[Given data]
◇ ◇ ◇ ◇ ◇
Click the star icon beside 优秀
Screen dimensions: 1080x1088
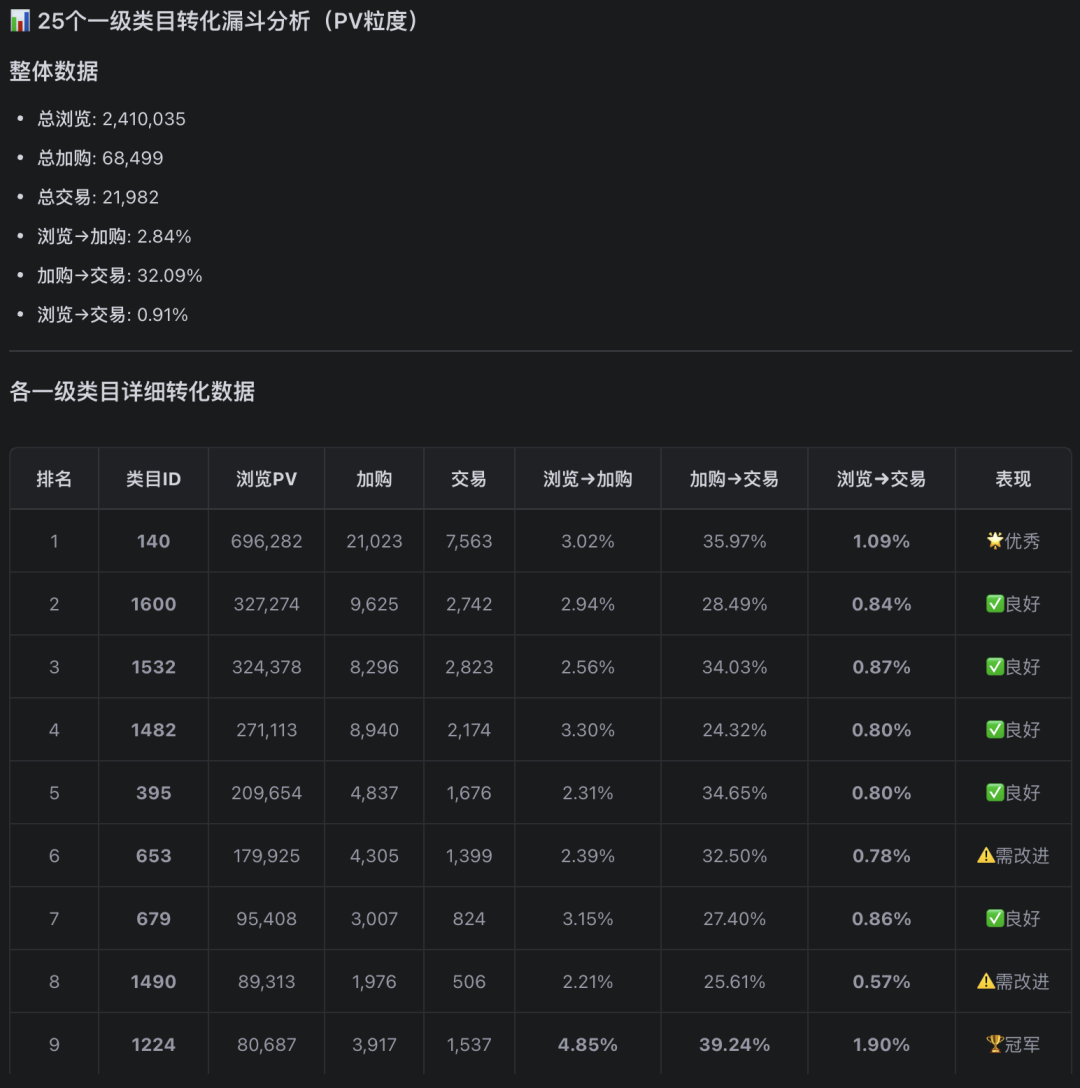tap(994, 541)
◇ ◇ ◇ ◇ ◇
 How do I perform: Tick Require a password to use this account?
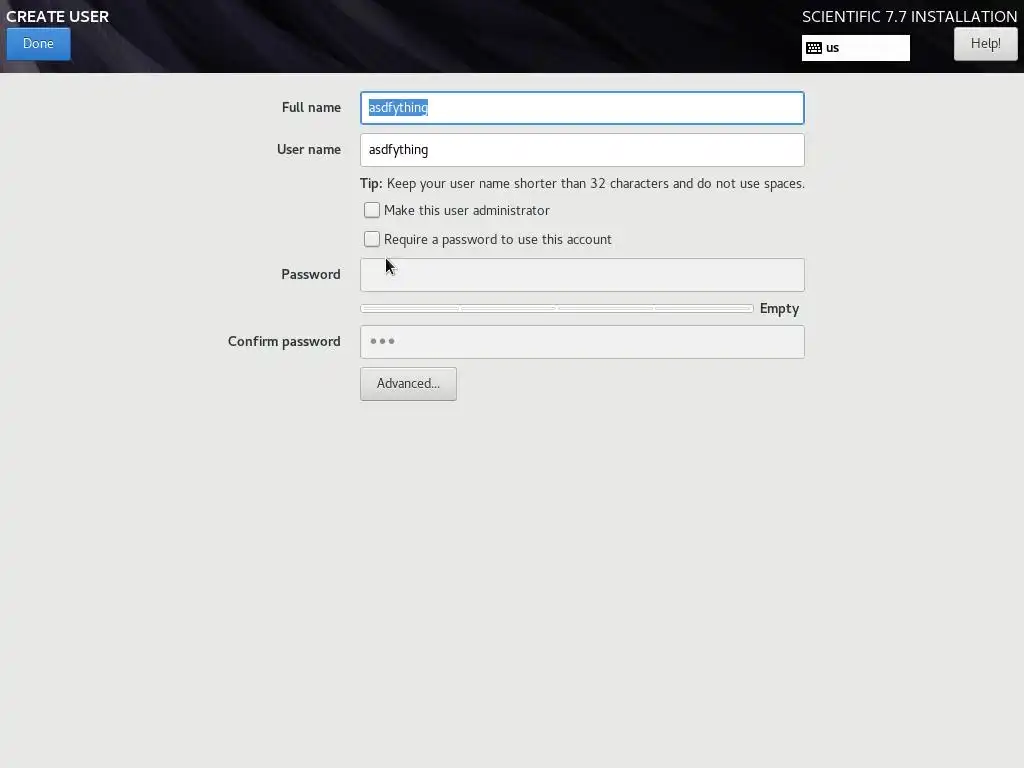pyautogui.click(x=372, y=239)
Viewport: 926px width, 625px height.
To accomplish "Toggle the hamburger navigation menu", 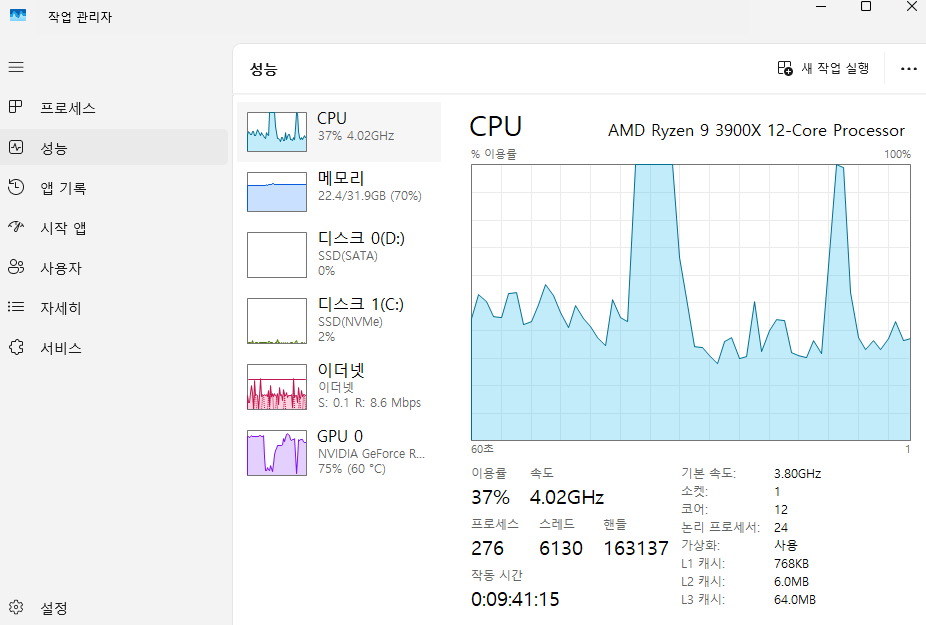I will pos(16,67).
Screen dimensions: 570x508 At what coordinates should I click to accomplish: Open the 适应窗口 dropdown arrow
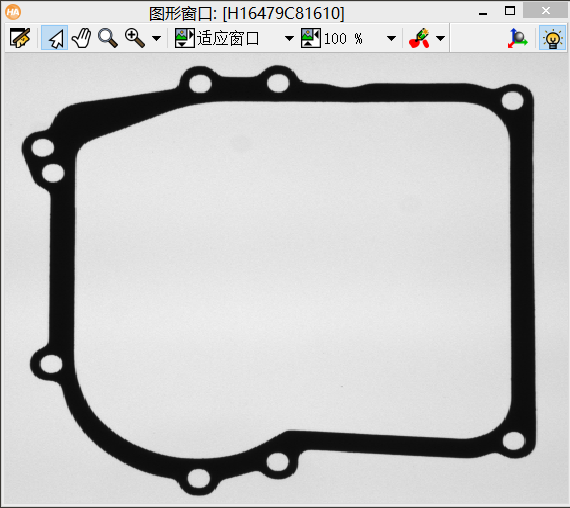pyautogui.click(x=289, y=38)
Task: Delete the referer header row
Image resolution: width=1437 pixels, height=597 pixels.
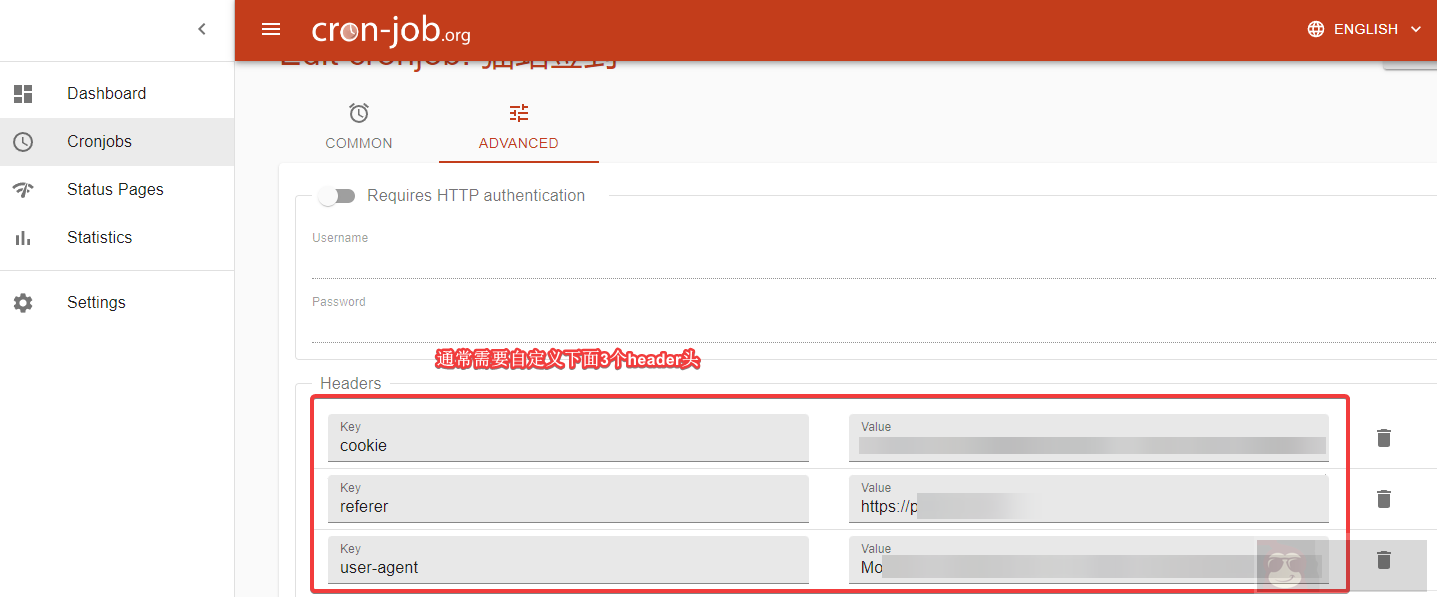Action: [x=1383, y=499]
◇ ◇ ◇ ◇ ◇
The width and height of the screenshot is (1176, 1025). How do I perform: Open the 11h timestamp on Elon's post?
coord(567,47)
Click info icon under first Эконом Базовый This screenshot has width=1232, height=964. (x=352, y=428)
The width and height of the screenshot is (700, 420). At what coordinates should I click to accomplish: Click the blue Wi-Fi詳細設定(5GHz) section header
◇ ◇ ◇ ◇ ◇
[Task to carry out] Each line in the data that holds the string "header" needs to be copied.

[Solution to this task]
Task: Delete the referer header row
The width and height of the screenshot is (700, 420). At what coordinates should I click to accomplish: Click the blue Wi-Fi詳細設定(5GHz) section header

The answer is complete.